*RECORDS FOR THIS TASK*.
◇ ◇ ◇ ◇ ◇ ◇ ◇
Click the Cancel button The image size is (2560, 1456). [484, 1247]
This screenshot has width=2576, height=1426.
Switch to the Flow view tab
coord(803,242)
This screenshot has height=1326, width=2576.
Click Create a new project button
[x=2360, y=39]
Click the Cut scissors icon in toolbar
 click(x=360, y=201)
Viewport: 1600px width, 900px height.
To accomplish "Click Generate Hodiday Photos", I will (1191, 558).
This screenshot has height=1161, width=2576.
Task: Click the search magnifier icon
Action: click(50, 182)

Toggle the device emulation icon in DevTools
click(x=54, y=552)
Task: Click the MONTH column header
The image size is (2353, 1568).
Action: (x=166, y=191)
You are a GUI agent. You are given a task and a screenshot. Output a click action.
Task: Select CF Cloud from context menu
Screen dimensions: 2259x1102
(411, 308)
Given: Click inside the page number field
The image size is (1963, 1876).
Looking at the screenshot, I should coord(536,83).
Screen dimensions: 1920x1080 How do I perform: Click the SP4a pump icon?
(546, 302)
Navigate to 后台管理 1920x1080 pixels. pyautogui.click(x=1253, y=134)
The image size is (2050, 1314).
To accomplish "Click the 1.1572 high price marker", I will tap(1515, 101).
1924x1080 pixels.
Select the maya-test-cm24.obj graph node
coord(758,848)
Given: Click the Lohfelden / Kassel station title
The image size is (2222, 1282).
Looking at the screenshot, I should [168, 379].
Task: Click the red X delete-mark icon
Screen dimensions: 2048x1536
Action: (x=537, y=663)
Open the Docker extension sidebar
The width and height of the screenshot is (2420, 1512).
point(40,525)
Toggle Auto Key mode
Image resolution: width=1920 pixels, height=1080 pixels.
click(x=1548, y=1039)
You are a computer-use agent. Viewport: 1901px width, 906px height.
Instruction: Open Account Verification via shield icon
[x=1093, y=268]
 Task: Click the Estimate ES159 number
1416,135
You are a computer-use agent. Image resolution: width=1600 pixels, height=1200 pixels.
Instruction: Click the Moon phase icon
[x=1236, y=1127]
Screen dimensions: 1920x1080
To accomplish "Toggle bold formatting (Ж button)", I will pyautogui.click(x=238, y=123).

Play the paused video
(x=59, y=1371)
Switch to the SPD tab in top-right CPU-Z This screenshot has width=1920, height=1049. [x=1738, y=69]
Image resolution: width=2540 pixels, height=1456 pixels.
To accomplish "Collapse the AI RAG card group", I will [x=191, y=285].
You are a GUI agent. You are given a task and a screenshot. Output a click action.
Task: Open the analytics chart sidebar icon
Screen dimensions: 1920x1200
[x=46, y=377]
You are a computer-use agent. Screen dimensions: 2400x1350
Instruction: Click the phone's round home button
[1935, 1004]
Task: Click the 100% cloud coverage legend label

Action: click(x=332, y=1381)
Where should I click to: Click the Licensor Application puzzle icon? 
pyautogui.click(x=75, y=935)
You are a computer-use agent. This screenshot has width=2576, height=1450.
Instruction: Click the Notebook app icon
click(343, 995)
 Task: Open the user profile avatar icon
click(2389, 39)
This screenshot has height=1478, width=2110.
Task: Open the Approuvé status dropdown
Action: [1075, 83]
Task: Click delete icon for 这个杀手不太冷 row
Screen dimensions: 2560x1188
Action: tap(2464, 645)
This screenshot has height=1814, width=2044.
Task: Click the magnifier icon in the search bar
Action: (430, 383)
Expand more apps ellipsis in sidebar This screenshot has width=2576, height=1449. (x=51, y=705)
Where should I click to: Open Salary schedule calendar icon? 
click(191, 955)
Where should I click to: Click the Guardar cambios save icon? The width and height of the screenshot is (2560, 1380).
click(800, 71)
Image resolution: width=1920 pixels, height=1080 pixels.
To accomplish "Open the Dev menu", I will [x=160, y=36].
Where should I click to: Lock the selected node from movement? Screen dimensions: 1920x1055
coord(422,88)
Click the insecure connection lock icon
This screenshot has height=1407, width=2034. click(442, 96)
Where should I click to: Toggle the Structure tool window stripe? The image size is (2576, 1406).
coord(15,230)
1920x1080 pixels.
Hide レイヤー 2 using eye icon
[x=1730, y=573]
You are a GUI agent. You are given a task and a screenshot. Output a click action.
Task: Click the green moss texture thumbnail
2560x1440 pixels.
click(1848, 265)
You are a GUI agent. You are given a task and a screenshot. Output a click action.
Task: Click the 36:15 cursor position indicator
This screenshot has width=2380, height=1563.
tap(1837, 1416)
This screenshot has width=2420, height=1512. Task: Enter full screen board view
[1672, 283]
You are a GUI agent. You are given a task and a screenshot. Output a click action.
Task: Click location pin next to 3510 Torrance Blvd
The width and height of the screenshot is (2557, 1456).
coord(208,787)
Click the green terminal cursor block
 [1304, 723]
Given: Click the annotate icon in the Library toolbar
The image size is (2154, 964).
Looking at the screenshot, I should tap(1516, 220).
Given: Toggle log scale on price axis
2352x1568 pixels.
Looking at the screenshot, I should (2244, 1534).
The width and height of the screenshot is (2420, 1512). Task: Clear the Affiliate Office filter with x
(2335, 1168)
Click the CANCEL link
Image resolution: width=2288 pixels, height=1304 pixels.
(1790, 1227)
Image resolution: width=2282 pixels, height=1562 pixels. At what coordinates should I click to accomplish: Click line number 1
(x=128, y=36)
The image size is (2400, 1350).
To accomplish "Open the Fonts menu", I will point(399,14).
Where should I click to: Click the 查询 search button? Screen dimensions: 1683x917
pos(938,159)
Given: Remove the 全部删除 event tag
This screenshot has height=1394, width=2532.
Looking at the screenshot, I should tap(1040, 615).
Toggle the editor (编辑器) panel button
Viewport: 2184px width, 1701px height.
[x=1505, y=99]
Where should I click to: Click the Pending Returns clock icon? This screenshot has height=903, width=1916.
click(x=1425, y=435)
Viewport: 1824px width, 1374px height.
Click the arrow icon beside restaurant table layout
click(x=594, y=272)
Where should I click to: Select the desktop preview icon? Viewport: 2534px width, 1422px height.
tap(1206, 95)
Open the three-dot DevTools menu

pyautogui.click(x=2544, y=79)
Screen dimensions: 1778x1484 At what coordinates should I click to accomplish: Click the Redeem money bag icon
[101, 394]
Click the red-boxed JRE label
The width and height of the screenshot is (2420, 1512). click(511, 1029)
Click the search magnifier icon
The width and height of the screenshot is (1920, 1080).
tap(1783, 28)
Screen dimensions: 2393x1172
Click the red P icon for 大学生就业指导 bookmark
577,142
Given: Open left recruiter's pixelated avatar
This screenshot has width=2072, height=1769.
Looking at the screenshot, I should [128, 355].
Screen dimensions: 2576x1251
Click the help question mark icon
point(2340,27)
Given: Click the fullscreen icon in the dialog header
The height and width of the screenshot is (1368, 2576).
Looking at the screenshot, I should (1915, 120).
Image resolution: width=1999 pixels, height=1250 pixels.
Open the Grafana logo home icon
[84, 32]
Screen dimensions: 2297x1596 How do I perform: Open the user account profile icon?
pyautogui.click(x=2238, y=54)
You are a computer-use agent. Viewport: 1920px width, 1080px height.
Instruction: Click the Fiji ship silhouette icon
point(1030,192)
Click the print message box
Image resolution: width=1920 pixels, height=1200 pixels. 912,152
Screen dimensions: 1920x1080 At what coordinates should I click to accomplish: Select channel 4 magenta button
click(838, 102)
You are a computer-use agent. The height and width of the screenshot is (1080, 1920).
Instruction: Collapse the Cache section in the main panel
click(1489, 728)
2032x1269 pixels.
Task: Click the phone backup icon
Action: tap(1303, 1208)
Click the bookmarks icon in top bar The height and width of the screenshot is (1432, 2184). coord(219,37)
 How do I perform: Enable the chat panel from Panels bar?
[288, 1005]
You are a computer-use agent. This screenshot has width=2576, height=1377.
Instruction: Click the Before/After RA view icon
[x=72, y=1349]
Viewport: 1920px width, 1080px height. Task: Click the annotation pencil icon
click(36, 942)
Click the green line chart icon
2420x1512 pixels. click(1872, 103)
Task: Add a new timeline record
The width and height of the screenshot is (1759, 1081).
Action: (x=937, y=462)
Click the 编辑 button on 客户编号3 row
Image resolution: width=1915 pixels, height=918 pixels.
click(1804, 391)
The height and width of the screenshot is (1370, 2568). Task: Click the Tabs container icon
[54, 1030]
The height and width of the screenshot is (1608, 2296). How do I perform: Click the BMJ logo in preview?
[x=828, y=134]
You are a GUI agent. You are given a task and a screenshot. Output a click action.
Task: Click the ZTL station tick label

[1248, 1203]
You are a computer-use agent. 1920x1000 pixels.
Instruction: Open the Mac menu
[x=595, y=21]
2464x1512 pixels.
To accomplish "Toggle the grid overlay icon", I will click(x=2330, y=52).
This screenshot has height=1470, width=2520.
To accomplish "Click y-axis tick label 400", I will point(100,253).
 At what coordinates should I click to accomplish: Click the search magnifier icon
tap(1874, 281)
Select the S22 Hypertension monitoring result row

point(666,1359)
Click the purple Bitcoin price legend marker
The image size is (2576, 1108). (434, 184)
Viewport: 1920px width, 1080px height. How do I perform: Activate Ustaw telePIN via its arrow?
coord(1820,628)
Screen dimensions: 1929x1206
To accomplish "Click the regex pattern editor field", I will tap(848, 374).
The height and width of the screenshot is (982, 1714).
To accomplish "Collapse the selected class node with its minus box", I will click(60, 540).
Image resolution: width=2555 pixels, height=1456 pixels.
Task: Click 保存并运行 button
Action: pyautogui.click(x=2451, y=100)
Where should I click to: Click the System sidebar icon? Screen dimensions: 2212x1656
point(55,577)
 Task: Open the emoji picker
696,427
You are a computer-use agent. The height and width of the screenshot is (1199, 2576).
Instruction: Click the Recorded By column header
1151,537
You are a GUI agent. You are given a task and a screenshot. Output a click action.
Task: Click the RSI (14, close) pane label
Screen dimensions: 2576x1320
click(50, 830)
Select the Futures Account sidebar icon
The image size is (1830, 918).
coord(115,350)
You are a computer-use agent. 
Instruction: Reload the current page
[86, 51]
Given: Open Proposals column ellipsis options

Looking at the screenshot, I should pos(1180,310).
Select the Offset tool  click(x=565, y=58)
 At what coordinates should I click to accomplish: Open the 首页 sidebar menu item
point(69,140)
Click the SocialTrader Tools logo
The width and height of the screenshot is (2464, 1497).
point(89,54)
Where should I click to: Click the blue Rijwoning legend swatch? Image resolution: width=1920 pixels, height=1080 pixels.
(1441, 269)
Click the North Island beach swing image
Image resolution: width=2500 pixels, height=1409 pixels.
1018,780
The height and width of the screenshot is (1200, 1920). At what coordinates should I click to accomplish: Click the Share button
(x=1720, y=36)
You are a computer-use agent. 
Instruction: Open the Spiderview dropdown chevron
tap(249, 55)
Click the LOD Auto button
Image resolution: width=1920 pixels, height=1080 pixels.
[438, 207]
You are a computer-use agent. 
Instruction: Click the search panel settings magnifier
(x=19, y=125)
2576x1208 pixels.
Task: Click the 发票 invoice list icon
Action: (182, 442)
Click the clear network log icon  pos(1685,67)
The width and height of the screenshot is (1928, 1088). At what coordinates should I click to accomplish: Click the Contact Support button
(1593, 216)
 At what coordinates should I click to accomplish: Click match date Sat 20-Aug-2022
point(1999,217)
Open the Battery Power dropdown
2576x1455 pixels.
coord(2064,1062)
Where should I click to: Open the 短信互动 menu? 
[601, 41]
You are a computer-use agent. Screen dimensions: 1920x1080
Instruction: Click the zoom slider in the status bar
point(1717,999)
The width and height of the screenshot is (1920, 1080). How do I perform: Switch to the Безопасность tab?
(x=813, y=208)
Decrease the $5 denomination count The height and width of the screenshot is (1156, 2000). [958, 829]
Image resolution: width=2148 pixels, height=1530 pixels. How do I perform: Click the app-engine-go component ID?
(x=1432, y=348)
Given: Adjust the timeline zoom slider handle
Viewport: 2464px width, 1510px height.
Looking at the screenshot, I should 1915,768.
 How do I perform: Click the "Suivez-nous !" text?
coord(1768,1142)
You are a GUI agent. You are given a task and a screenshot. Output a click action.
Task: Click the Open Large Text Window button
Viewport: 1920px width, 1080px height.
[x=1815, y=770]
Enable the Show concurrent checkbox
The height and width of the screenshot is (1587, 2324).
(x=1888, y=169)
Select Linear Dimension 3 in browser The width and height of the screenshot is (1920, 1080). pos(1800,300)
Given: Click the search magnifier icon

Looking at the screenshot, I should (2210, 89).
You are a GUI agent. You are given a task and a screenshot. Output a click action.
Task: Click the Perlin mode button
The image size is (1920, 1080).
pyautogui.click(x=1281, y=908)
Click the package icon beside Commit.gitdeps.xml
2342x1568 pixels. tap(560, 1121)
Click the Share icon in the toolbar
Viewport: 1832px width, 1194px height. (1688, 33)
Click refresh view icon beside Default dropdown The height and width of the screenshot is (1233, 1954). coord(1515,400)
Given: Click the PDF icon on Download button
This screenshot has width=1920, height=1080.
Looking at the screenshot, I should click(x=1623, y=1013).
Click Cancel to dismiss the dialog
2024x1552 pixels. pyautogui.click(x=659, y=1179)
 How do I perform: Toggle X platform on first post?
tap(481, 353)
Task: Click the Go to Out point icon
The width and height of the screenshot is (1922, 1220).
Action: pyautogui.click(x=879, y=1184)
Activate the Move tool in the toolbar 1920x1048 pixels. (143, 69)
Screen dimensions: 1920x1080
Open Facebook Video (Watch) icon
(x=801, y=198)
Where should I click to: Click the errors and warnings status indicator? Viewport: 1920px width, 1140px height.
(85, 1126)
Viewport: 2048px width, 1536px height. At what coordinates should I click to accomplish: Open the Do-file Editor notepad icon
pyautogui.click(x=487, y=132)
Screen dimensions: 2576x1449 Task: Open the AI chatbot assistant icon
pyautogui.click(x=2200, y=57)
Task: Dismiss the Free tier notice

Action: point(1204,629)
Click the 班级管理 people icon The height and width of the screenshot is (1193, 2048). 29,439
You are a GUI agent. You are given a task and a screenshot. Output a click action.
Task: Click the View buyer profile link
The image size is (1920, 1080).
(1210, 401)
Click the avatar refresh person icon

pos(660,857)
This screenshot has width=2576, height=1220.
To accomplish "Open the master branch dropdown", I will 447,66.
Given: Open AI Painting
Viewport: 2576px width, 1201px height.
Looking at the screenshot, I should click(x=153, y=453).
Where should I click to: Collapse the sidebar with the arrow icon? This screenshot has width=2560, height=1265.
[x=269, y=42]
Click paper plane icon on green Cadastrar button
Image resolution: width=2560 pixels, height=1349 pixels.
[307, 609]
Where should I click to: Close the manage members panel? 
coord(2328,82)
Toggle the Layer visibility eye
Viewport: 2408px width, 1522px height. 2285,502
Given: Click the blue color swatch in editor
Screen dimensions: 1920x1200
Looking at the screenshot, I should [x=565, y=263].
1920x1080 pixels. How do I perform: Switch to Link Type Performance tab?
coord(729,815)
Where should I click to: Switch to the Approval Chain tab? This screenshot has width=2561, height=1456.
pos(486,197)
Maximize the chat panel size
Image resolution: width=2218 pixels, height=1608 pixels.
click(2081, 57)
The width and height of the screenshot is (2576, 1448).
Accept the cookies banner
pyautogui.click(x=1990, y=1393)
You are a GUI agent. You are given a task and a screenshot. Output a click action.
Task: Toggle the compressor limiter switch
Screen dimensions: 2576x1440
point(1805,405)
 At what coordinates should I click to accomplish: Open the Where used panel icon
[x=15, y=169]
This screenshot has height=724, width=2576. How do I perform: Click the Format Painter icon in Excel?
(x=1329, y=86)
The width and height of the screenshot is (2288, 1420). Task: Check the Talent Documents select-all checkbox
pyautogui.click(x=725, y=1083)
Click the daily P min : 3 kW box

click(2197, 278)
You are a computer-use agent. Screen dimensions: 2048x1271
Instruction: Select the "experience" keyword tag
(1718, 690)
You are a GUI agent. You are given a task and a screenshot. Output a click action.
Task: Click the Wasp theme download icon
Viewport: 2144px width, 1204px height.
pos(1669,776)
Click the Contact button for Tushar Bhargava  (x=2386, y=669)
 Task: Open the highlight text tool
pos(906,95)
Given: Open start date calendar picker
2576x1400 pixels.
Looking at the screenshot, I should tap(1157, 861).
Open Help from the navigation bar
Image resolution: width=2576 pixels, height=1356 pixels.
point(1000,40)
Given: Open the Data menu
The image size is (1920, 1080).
◇ ◇ ◇ ◇ ◇ ◇ ◇
*DESCRIPTION OF THE TASK*.
Here the job is to set down exactly the lines of the material above that fall between the one with "Toggle the editor (编辑器) panel button" and the one with "Viewport: 1824px width, 1374px height.", inclusive, and nothing beyond them.

*TASK RESULT*.
Toggle the editor (编辑器) panel button
Viewport: 2184px width, 1701px height.
[x=1505, y=99]
Where should I click to: Click the Pending Returns clock icon? This screenshot has height=903, width=1916.
click(x=1425, y=435)
Viewport: 1824px width, 1374px height.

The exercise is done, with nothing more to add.